The fundamental question at the heart of true nonpartisan reform is: How does this best serve voters?
More choice elections are clearly not possible in a system in which millions of voters are disenfranchised – nor can they be achieved in a system that intrinsically limits choice or forces voters to pick candidates based on strategy rather than true preference.
The CRC process in 2025 did a disservice to independent voters and reformers because the commissioners decided on a single avenue to pursue that was broadly opposed and gave voters a limited window to either take the offer on the table or reject it.
Open primaries advocates are understandably frustrated. The CRC has considered proposals to end closed primaries – including semi-open systems - for several years and in the end they elect to delay, delay, and then delay again.

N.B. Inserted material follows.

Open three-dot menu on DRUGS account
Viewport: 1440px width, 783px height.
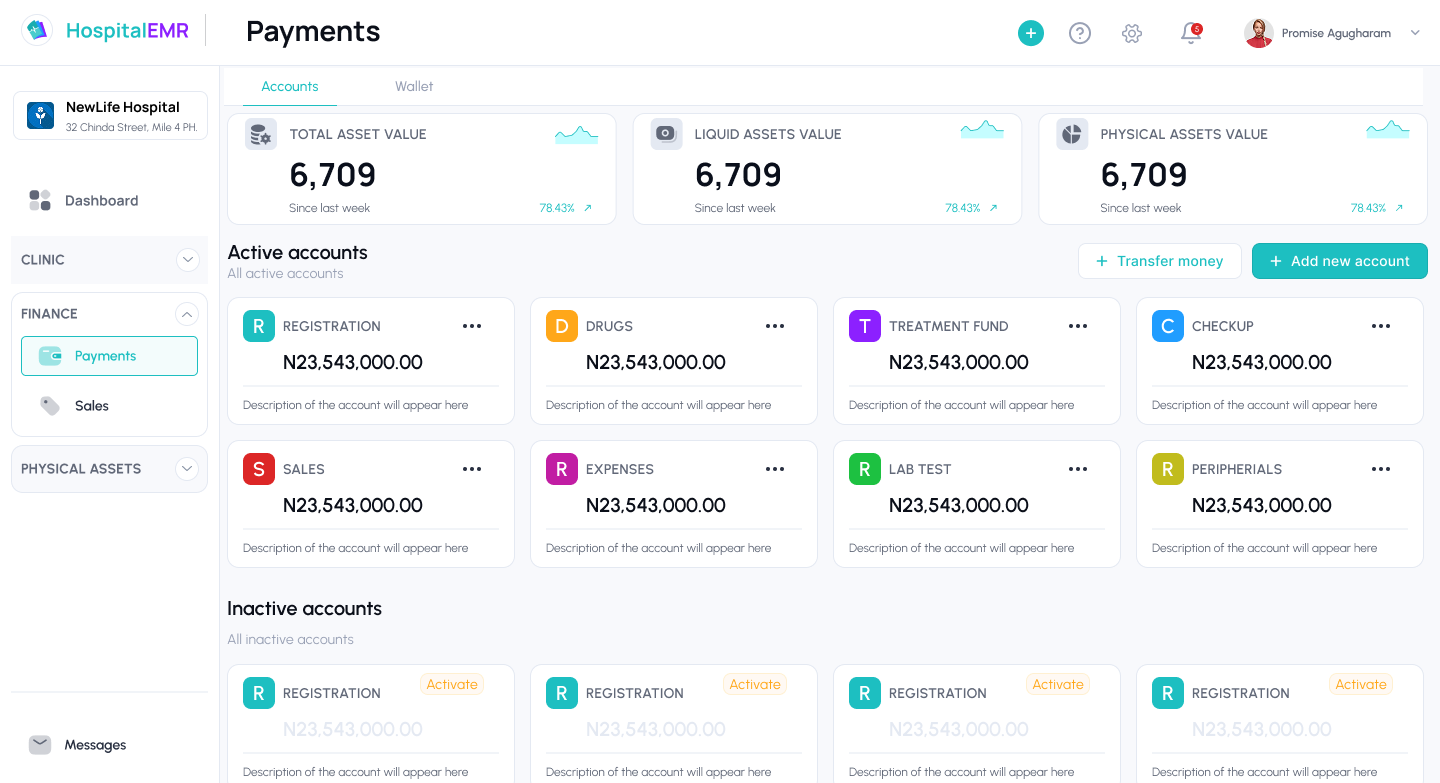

After so long, they took the offer that was put in front of them – but as Open Primaries observed following semi-open primary adoption in New Mexico, this fight takes patience, a broad coalition of support, and the right reform at the right time.
The CRC pitted RCV advocates against open primaries advocates in 2025 when the right marriage between both reforms can be successful and has shown to be extremely popular among voters in polling and at the ballot box from San Diego to Washington, DC.